I am writing this October 2, 2010. For me it is a day that marked the dividing line between before and after. The day my husband died of a sudden heart attack. It has now been seven years today since the phone call that changed our lives forever. Seven years? Some day it feels like forever, other days it feels like yesterday. I have a hard time remembering things about Dave like I used to –the memories are like a photograph that has started to fade with time, with gently blurred edges and colors that all being to melt together. Sometimes I hate that, but mostly I think that is a good thing – the raw emotion of the first days, months and years would be hard to sustain for any length of time.


A few weeks ago, I shared about ‘dealing with days’. Today is one of those ‘ days’. But today I am choosing to deal with the day very simply.

I am just going to live.

You see, somewhere along the valley of the shadow of death, I came to a startling realization:


I’m still here. I know, pretty obvious, right?

But if I’m still here, God obviously is not finished with me yet. And He has given me another day to live for Him.

So on this day of unspeakable memories I am going to put extra cream in my coffee and spend some time coloring with my nine-year-old.

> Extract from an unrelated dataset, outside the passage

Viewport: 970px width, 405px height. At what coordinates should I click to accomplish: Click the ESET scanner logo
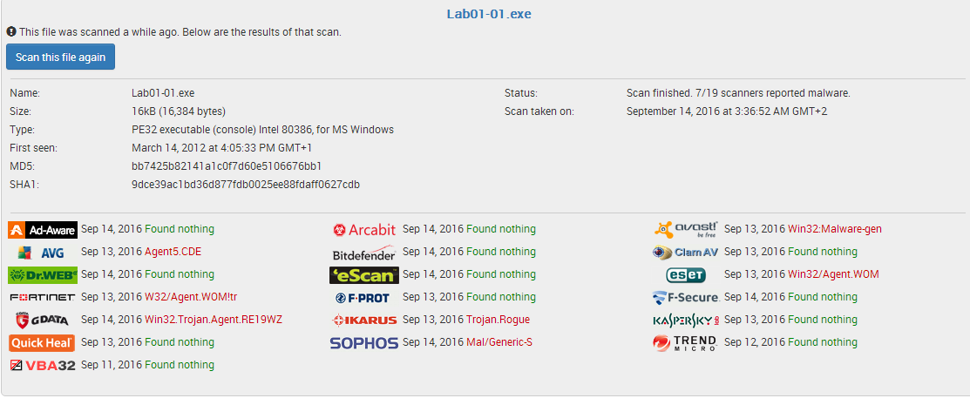[686, 275]
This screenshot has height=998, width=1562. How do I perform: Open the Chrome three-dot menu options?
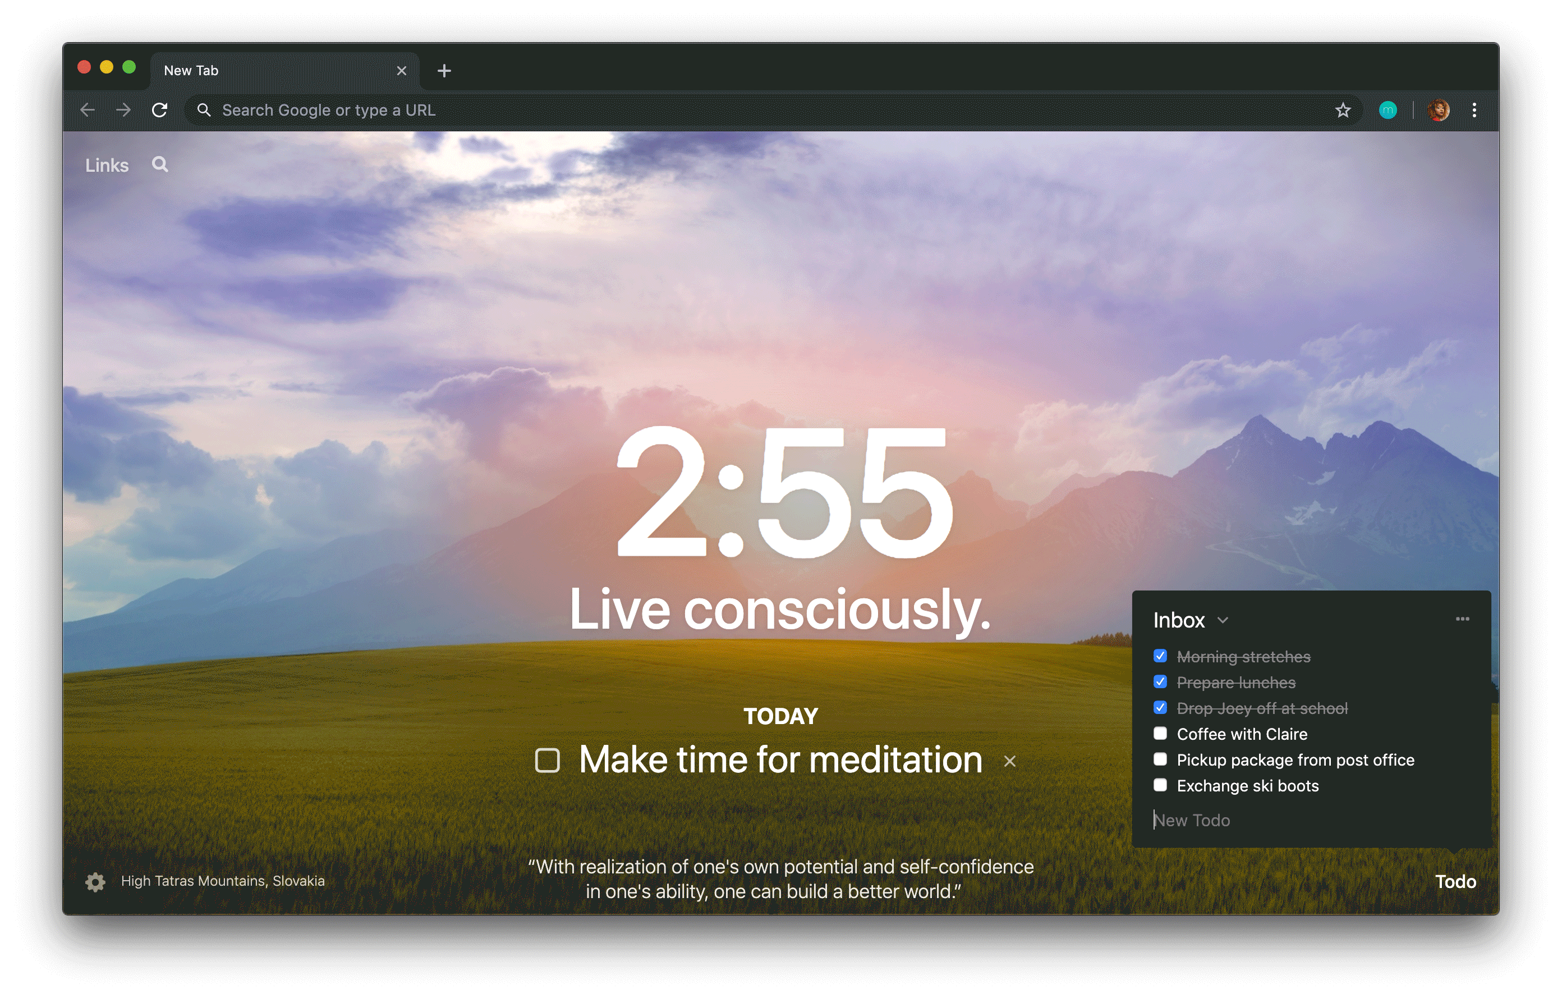pyautogui.click(x=1474, y=110)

I am going to take a ridiculously cute puppy named Lola for a long walk and trim a few overgrown bushes. I am going to look up into a blue Florida sky and breathe in deeply. I am going to take my fifteen-year- old daughter on a mommy date to the movies and stay up late talking about boys and stuff. I am going to live.

Yes, there is a time for God led- grieving, time for tears, time for gulps of remembering and feeling a desperate longing for what my kids are missing. But none of that swirling emotion is what I stand on. About the only thing I can possibly stand on at this point is the truth of God’s word.

I don’t have an answer to a lot of life’s why’s, but I do know this: ‘I know in whom I have believed and am persuaded that He is able to keep that which I have entrusted to Him for that day.” 2 Tim 1:17

I believe Him. He is able.

Because of those facts, we can go on. And live.

In Acts, Paul writes of his journey, “And so I go on, not knowing what will happen to me next but simply being led by the Spirit. Though hardships come my way, yet none of these things move me, neither do I count my life as dear…only that I might finish the race and complete the task the Lord Jesus has given me, the task of testifying to the gospel of God’s grace”. Acts 20:22-24

Wondering what your purpose is?

It’s right there in that last line- ‘that I might complete the task the Lord Jesus has given me, the task of testifying to the gospel of God’s grace’.

Precious sister, you’re still here.

Just by getting out there and living, you are fulfilling your God given destiny. Your very life is a testimony to the gospel of His grace.

Now go live it.

1 comment:

Anonymous said...

Yesterday was 7 years for me. Just feeling so very lonely. Still missing that man so much. How I miss the life we had. My girls are now in college, and the house is very empty. Just having one of those days.